SOURCE start
The financial risk is usually small, too: in the ballpark of $250,000 to $500,000 to get a project moving, he adds.
“However, when [projects] then get to the point where they need to scale, or when they have a product to take to market, like carbon credits or biodiversity, they’re in a far more mature and demanding market, and they’re often just not ready for that.”
Surprise findings
Xilva analyzed 288 projects — including afforestation, reforestation, restoration and avoided deforestation — across multiple geographies for the report.
Brazil had the most projects, while Colombia, Guatemala, India, Kenya, Peru, Tanzania, the US, and Uruguay also made a strong showing.
“The geographical mix that’s coming through this isn’t necessarily a complete representation of all of the projects around the world,” Lawrence cautions. “This is a representation of the projects we’ve seen and been asked to to assess. But even so, it gives an idea of the availability of projects out there.”
“The geographical scope was quite surprising for us around the dominance of Latin America,” he adds.
Latin America, he says, has the growing conditions to produce a lot of carbon credits. For example, Brazil is one of the world’s most forested countries, and the entire region is one of the world’s most biodiverse areas.
At the same time, “there are other regions around the world where you have those conditions, and those projects were not coming through.”
Another surprise for Lawrence and the team was that Xilva’s due diligence saw high attrition at the beginning and “almost none towards the end.”
The initial screenings rejected 5.7% of the projects (36) due to red flags “critical enough to render the projects unviable for a capital provider to consider from reputational, environmental, and/or socio-economic perspectives,” according to the report. Red flags might be inaccurate or exaggerated carbon credit estimates or conflicts with indigenous communities. (More than 100 other projects were dropped for various other reasons.)
“It never ceases to surprise me how many gaps we find in carbon calculations when [those calculations] are, for many companies, the go-to market value they’re putting forward,” says Lawrence.
“They may be doing lots of other actions on the ground, but the way they’re trying to finance [the forestry project] is by selling carbon credits to the market. And that surprises me, that there are holes in those calculations.”
Forestry: it’s not just about the trees
Miscalculated carbon credits aren’t the biggest risk to forestry projects, however. According to Xilva’s due diligence, a lack of critical documentation and “inadequate community and rights-holder engagement” were the most frequently found risks, and can quickly dismantle a project.
SOURCE end
* **WRITTEN PROBLEM A**: Reproduce the part of the forestry finance text starting at "At the same" and ending at "various other reasons.)".
THE RECORDS start
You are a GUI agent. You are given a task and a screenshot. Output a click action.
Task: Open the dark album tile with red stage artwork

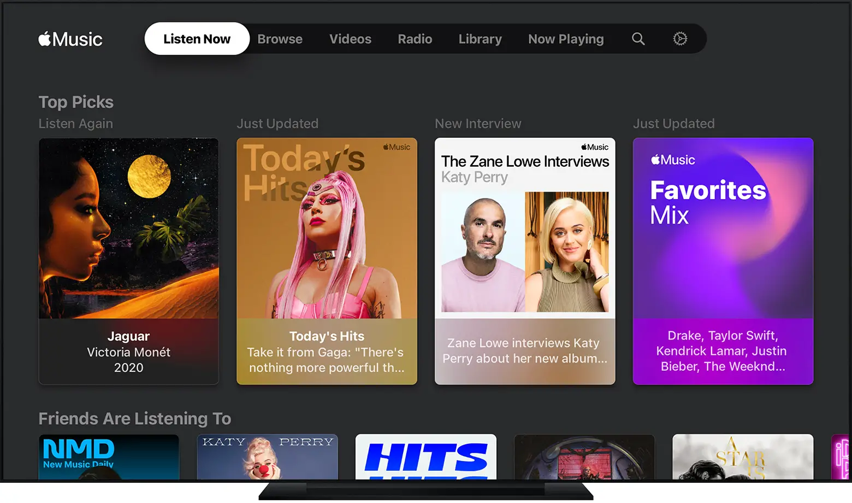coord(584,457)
THE RECORDS end
THE RECORDS start
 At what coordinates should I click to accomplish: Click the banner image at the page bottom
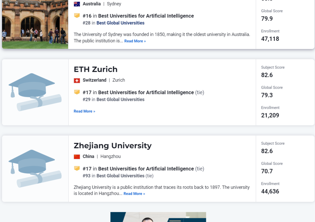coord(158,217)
THE RECORDS end
THE RECORDS start
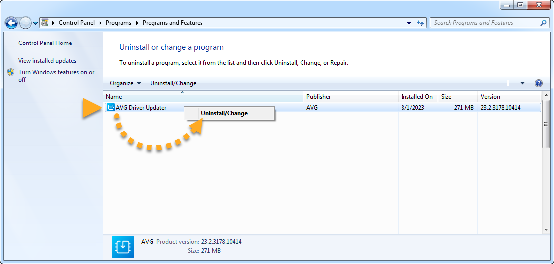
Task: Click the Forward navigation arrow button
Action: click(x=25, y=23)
THE RECORDS end
* **WRITTEN PROBLEM B**: Scale the records starting at the line that contains "At what coordinates" and ending at the line that contains "coord(158,217)", both included. Write out only those lines, keeping the requests, with every answer coordinate multiplied by 0.85 and rounded to a whole number (halves up), and leave out the pictures.

* **WRITTEN SOLUTION A**:
At the same time, “there are other regions around the world where you have those conditions, and those projects were not coming through.”
Another surprise for Lawrence and the team was that Xilva’s due diligence saw high attrition at the beginning and “almost none towards the end.”
The initial screenings rejected 5.7% of the projects (36) due to red flags “critical enough to render the projects unviable for a capital provider to consider from reputational, environmental, and/or socio-economic perspectives,” according to the report. Red flags might be inaccurate or exaggerated carbon credit estimates or conflicts with indigenous communities. (More than 100 other projects were dropped for various other reasons.)

* **WRITTEN SOLUTION B**:
 At what coordinates should I click to accomplish: Click the banner image at the page bottom
coord(134,184)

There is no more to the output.